## Short task:
Format everything from the line containing "Where should I click to: Click star" down to the line containing "Action: (x=96, y=152)" as a JSON list of strings, one string per line, leaving out blank lines.

## Records for the exercise:
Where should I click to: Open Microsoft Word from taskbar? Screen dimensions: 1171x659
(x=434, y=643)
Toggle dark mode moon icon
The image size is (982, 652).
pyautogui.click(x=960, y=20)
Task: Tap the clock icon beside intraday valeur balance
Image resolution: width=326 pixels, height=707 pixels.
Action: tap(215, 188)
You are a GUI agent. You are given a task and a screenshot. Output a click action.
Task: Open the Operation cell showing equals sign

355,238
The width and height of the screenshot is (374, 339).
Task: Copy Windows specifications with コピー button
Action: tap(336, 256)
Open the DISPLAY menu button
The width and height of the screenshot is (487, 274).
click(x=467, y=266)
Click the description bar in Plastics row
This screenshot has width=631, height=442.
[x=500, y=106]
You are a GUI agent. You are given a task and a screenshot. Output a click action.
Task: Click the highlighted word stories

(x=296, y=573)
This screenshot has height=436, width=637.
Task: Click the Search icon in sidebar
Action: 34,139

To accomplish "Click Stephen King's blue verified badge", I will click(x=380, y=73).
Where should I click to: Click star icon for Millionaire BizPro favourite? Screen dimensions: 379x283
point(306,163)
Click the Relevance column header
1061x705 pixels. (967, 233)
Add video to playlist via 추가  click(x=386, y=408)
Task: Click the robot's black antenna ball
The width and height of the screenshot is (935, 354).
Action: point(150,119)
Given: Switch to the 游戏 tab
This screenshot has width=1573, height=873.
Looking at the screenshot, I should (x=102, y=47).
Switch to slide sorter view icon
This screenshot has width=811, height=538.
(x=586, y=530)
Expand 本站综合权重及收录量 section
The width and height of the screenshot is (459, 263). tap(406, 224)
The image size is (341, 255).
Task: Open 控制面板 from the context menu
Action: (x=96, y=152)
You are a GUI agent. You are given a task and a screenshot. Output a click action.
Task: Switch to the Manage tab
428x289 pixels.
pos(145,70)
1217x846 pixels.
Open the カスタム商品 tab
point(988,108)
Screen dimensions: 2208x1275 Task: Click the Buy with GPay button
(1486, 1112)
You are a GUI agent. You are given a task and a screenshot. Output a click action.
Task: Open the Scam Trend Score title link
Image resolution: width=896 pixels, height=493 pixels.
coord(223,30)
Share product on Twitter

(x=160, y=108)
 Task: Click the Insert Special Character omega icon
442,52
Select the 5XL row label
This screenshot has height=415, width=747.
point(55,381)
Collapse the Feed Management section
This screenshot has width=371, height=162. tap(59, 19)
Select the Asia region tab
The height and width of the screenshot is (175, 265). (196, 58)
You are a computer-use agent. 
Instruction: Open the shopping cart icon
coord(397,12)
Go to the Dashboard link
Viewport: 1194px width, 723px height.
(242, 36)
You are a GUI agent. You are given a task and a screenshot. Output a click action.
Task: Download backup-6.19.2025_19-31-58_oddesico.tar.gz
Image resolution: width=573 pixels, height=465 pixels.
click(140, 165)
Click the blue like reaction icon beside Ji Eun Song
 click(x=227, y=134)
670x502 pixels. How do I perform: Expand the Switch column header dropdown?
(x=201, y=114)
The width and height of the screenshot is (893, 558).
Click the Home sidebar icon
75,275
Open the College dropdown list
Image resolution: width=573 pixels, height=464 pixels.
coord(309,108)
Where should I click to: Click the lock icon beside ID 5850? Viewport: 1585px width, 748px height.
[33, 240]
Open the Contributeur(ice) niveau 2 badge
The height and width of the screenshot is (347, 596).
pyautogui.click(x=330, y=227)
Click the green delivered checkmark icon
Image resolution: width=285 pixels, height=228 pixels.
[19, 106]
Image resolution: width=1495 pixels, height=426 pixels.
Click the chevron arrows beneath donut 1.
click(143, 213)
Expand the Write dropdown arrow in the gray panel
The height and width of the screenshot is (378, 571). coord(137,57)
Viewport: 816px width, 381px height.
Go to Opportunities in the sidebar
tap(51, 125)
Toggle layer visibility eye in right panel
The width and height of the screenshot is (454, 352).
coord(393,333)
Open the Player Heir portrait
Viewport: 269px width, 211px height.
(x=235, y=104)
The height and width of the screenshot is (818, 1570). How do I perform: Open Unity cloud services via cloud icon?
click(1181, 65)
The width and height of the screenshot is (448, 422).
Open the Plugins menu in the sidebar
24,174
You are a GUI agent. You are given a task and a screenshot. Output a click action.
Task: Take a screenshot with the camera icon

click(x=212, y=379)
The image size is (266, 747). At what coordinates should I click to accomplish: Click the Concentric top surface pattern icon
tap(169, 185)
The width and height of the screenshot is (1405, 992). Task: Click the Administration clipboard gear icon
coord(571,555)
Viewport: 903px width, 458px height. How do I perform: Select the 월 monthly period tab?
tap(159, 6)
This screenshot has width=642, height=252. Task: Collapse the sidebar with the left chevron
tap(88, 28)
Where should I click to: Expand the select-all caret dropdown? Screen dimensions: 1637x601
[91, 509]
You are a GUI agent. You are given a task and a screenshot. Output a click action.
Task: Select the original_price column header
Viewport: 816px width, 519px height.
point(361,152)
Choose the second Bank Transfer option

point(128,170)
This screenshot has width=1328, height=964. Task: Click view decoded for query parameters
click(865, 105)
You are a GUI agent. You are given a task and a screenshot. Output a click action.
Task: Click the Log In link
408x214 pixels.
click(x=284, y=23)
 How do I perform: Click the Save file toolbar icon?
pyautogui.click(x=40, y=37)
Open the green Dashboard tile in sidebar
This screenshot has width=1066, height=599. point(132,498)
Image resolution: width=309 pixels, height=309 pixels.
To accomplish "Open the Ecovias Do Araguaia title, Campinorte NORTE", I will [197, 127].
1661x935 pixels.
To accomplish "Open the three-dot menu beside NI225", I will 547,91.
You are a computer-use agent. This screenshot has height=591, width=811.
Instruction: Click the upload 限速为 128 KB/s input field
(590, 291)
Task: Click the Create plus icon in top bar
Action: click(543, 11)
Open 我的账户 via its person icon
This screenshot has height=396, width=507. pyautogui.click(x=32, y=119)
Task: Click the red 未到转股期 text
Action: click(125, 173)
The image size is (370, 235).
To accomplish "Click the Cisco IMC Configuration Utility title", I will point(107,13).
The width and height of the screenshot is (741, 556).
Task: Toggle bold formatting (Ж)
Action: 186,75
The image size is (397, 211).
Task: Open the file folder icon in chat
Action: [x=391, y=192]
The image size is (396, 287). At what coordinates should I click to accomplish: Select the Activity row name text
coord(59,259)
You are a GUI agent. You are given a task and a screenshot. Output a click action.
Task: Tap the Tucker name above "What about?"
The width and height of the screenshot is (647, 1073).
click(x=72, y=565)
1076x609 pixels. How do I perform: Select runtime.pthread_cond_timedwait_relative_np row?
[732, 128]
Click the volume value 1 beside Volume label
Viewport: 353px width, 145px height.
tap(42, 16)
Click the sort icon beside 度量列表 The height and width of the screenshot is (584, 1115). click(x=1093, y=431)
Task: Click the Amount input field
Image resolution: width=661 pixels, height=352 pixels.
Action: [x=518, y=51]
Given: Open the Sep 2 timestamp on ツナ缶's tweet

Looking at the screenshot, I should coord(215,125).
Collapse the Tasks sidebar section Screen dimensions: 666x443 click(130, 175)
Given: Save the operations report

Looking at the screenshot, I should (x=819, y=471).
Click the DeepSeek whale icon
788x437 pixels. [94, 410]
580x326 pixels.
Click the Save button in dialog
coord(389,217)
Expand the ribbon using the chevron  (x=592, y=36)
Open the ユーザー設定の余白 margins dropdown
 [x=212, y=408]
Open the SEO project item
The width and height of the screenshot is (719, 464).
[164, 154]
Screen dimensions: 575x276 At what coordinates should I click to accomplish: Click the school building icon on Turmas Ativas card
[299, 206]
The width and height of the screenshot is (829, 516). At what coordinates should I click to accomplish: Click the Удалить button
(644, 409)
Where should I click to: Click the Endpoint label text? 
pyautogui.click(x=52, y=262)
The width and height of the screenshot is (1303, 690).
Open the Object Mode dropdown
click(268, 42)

## Answer to this problem:
[
  "Where should I click to: Click star icon for Millionaire BizPro favourite? Screen dimensions: 379x283",
  "point(306,163)",
  "Click the Relevance column header",
  "1061x705 pixels. (967, 233)",
  "Add video to playlist via 추가  click(x=386, y=408)",
  "Task: Click the robot's black antenna ball",
  "The width and height of the screenshot is (935, 354).",
  "Action: point(150,119)",
  "Given: Switch to the 游戏 tab",
  "This screenshot has width=1573, height=873.",
  "Looking at the screenshot, I should (x=102, y=47).",
  "Switch to slide sorter view icon",
  "This screenshot has width=811, height=538.",
  "(x=586, y=530)",
  "Expand 本站综合权重及收录量 section",
  "The width and height of the screenshot is (459, 263). tap(406, 224)",
  "The image size is (341, 255).",
  "Task: Open 控制面板 from the context menu",
  "Action: (x=96, y=152)"
]